In Ocean Vuoung, Sandra Beasley, and Martha Collins, I got three distinct readers and styles for the price of one. This at the 8th annual Massachusetts Poetry Festival. Here’s what I picked up:

Listeners:

  • Sit in front if you can. As you know from the movies, human heads can be distracting as all get-out.
  • Don’t sit too far to either side unless you want a neck ache.
  • Put your program on the floor, lest it noisily slip off your lap mid-reading as mine did (oops).

Speakers:

  • Ask your introducing host to remind audience members about putting away their binkies (read: cellphones). As in off. In their pockets and out of sight. For the entire reading. (Remember: You’re the good cop. You just get up and read.)
  • Thank everybody, just like the Academy Awards. And don’t forget your fellow speakers (if you have any). You are not worthy (even if you are).
  • Beware oversensitive mics that pick up every dry-mouth lip lick and mouth sound.
  • Speak slowly.
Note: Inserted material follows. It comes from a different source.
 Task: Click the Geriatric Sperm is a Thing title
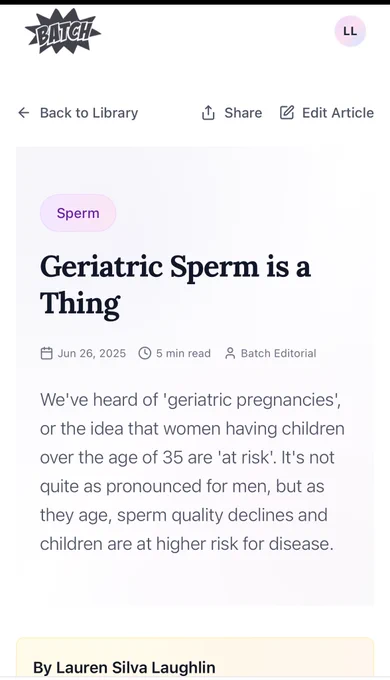[175, 284]
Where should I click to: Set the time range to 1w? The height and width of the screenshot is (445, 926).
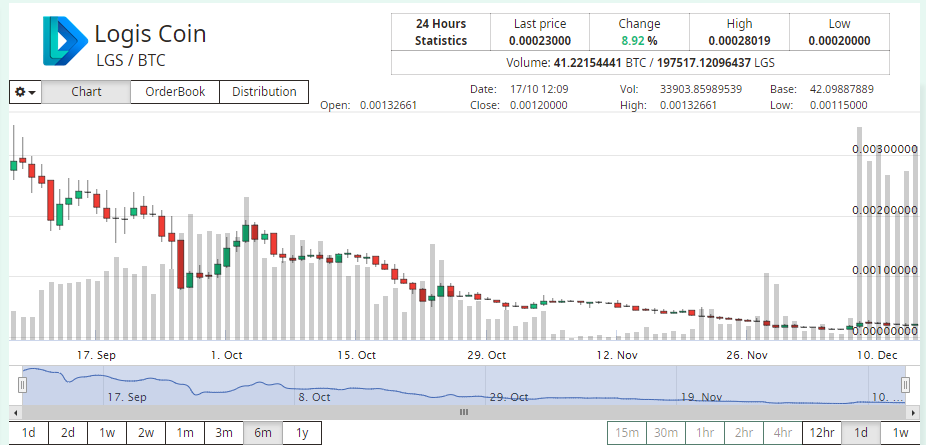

This is not the Indy 500. Poetry and checkered flags are a bad mix.
  • Dress relaxed. Feel relaxed. Look relaxed. (And if at all possible, be relaxed.)
  • It’s OK to draw out words a bit in the name of enunciation. Just don’t overdo it. That’s not drawing out in the name of enunciation. That’s drawing out in the name of the rack, a Medieval torture device.
  • Be yourself, even if no one knows who you are. Like dogs sensing fear, listeners sense naturalness (or lack thereof).
  • Keep the context for each poem brief and to the point. Make it interesting.
  • Good humor is always welcome. (Plus the sound of ice cream truck bells sends listeners back.)
  • Don’t be overly dramatic with your gestures, your mouth, your bulging eyes. If listeners start to focus more on your body than your body of work, you’re as cooked as the Cratchit family’s goose.
  • Be sure listeners know when your poem is finished. Without some signal (voice, head bow, looking up while slightly closing book), some endings can be awkward in an “Is That All There Is?” kind of way. Like Wiley Coyote, they just fall off a cliff.
  • Look at the audience now and again. And, hey. There are people to the right and to the left (just like the Do-Nothing Congress), too.

Listeners:

  • Buy a book. Get it signed. Say something nice to the poet. This is a small tribe we live in. We need each other’s support.